Boosted by a fourth-quarter net profit of CHF1bn, UBS Group’s net profit for 2014 increased 13% year on year to CHF3.6bn, the Swiss bank has revealed in its 2014 results. Profit before tax for the year was CHF2.9bn on an adjusted basis and CHF2.6bn on a reported basis.
Transaction-based income declined by CHF43m to CHF436m, largely in Asia Pacific, with the overall decrease mainly related to structured products, investment funds and fixed income, partly offset by higher income from foreign-exchange trading, stated the bank.
Non-core balance sheet assets decreased by CHF4bn to CHF151bn during the fourth quarter, mainly due to CHF3bn of lower positive replacement values (PRVs) from the bank’s over-the-counter (OTC) rates and credit derivative exposures that make up the majority of its remaining non-core portfolios.
The bank’s funded assets decreased by CHF1bn compared with the third quarter to CHF3bn, with remaining funded assets largely consisting of corporate loans, bonds held to hedge OTC derivative positions and collateral held for structured note issuance.
The bank also reported an internal investigation in relation to foreign exchange-related regulatory matters affecting its structured products. “Following an initial media report in 2013 of widespread irregularities in the foreign exchange markets, UBS immediately commenced an internal review of its foreign exchange business, which includes our precious metals and related structured products businesses,” stated the bank. UBS was the second-most active provider globally of tranche-based structured products, with 3,554 products marketed across all jurisdictions and €4.9bn of sales, according to the SRP database. The Swiss bank was also the top issuer globally in 2014, with over 170,000 products including non-retail, leverage and flow products worth over €8.1bn in sales.

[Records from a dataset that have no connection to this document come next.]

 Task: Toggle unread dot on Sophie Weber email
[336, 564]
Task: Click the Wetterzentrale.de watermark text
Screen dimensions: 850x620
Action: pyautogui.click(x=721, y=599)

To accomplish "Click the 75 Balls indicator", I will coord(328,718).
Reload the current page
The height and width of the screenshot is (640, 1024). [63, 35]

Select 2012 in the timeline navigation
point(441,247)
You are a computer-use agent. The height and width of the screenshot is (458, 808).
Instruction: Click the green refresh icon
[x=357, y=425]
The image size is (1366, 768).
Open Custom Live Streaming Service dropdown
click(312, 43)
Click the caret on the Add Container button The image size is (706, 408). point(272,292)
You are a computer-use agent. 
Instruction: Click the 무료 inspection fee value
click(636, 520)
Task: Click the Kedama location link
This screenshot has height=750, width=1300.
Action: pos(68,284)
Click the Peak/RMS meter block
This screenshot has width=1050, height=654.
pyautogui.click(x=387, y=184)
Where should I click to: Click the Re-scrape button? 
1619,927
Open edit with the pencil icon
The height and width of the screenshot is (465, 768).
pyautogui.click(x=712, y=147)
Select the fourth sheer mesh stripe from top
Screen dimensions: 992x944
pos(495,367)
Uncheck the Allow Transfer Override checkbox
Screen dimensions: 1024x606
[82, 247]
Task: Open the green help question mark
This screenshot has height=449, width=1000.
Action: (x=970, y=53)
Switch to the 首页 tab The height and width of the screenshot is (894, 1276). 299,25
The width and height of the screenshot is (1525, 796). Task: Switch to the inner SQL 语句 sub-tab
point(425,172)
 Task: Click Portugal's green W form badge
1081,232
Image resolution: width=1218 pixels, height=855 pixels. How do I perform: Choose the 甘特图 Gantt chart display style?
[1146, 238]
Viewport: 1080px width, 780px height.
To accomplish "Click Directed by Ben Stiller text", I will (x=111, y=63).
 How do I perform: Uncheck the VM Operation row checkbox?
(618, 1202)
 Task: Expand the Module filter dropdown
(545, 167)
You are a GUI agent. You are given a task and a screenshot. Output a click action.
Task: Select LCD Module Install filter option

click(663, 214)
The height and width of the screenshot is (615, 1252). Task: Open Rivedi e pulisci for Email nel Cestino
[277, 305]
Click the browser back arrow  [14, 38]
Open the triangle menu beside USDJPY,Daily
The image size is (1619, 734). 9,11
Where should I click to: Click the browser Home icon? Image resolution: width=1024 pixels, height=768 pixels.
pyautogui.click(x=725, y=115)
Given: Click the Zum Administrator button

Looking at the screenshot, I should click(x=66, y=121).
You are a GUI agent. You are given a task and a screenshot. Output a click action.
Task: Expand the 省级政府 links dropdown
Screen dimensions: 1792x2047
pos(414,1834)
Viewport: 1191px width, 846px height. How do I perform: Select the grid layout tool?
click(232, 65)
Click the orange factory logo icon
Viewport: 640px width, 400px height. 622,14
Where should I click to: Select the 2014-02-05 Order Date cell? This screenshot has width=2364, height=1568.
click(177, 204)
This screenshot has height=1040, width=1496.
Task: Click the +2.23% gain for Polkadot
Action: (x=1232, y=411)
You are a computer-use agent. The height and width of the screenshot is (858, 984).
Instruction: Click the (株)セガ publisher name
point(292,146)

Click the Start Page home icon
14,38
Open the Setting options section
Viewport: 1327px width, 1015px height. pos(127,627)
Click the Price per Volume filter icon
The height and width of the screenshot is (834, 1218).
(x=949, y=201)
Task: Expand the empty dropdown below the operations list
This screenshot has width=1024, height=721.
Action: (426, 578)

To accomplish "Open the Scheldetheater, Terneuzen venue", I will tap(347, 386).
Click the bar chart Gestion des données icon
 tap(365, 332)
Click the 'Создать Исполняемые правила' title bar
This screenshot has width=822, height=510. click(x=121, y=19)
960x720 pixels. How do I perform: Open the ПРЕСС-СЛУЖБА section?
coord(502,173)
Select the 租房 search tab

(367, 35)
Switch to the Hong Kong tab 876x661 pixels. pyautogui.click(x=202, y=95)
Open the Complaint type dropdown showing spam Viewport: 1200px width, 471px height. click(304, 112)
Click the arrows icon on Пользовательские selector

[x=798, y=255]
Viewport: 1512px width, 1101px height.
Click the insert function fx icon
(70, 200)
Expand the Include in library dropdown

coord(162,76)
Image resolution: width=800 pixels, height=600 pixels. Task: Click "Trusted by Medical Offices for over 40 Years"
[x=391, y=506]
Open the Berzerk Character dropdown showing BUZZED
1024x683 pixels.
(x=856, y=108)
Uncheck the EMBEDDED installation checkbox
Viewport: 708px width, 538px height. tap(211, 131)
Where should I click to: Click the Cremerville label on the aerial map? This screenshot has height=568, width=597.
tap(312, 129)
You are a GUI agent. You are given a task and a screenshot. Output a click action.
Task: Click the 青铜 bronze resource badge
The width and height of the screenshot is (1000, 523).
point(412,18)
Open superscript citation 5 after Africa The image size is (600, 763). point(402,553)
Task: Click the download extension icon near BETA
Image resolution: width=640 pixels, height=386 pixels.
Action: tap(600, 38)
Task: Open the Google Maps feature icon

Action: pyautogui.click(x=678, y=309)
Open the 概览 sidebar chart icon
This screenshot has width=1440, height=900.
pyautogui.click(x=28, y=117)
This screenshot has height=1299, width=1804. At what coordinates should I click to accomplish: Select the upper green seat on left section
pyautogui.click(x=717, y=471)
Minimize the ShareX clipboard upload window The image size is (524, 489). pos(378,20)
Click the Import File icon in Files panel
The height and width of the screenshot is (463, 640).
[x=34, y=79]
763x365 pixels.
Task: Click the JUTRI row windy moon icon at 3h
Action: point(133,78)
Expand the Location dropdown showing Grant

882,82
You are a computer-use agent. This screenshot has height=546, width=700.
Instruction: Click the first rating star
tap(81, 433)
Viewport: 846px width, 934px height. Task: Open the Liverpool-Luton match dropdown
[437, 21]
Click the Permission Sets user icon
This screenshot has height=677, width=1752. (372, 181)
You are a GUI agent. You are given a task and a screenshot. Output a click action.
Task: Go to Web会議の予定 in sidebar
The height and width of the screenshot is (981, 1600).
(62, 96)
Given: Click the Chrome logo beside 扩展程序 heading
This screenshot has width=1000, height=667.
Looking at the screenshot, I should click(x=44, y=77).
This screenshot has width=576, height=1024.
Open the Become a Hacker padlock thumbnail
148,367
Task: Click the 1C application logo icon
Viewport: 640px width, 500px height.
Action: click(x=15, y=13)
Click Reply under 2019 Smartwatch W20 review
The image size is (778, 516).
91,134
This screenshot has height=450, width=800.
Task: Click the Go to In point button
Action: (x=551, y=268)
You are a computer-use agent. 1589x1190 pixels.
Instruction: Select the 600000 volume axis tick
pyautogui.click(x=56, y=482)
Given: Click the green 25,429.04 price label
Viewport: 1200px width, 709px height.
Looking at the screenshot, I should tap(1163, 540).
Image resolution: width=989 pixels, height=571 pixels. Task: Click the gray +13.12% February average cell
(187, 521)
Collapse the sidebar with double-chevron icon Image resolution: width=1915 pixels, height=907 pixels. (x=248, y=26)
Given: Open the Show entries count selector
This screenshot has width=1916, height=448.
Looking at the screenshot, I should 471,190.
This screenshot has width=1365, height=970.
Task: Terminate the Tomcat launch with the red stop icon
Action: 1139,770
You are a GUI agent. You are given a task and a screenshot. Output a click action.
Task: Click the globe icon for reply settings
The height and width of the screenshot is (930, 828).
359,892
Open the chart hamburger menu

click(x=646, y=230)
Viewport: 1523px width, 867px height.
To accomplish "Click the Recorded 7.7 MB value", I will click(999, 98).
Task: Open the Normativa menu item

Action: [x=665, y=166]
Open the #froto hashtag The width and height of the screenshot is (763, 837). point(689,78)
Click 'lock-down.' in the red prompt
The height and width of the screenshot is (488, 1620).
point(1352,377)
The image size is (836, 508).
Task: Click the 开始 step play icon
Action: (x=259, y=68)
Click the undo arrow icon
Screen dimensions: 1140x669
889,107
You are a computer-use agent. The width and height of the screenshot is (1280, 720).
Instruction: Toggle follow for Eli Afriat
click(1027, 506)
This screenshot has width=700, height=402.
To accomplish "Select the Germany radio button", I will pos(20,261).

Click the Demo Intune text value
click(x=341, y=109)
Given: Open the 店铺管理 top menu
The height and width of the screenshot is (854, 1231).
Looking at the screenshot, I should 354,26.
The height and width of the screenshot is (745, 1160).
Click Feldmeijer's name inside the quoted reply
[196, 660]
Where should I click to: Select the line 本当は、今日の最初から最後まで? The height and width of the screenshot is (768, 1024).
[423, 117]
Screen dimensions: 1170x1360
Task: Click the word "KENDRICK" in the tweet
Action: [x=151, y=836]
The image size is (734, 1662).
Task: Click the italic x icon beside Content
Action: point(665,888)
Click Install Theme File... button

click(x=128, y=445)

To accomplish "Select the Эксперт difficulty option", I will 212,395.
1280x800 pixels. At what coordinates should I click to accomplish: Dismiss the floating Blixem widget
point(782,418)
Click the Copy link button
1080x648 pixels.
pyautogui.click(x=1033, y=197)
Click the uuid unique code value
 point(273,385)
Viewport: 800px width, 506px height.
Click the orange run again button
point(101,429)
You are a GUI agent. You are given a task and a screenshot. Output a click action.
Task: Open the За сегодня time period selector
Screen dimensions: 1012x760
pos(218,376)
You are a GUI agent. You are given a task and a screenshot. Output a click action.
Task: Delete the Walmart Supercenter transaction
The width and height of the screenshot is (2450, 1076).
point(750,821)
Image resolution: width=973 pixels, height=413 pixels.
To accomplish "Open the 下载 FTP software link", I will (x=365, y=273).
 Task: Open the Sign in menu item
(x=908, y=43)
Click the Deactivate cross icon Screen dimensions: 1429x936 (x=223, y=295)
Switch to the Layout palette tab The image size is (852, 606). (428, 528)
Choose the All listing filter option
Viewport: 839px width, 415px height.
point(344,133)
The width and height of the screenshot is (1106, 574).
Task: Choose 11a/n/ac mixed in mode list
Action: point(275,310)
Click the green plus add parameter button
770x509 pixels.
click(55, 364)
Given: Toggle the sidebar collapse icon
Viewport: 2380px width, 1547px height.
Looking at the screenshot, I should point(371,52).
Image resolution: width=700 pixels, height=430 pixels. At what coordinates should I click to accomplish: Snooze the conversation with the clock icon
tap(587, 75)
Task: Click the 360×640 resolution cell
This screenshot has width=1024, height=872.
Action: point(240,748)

Year to date, UBS leads the issuance tables with over 49,000 products including non-retail, leverage and flow, and €1.4bn in sales.
In wealth management, UBS reported that recurring net fee income increased by CHF8m to CHF986m, reflecting an increase in invested assets and continued growth in discretionary and advisory mandates, partly offset by the negative effect on the gross margin of ongoing outflows of assets from cross-border clients.
Wealth management adjusted profit before tax increased by 4% to CHF2.5bn with net inflows of CHF34.4bn. The Swiss bank also reported that its wealth management Americas unit achieved record adjusted profit before tax of over $1bn on net inflows of $10bn.
Retail and corporate adjusted profit before tax was also up by 4% to CHF1.6bn, while global asset management delivered a CHF500m profit before tax on CHF22.6bn of net new money excluding money market flows.
UBS’s investment bank also recorded a CHF300m adjusted profit before tax, reflecting the bank’s management of industry-wide legal and regulatory issues which required “operating within tight resource limits”. The bank’s corporate client solutions business’s revenues were up by 8%.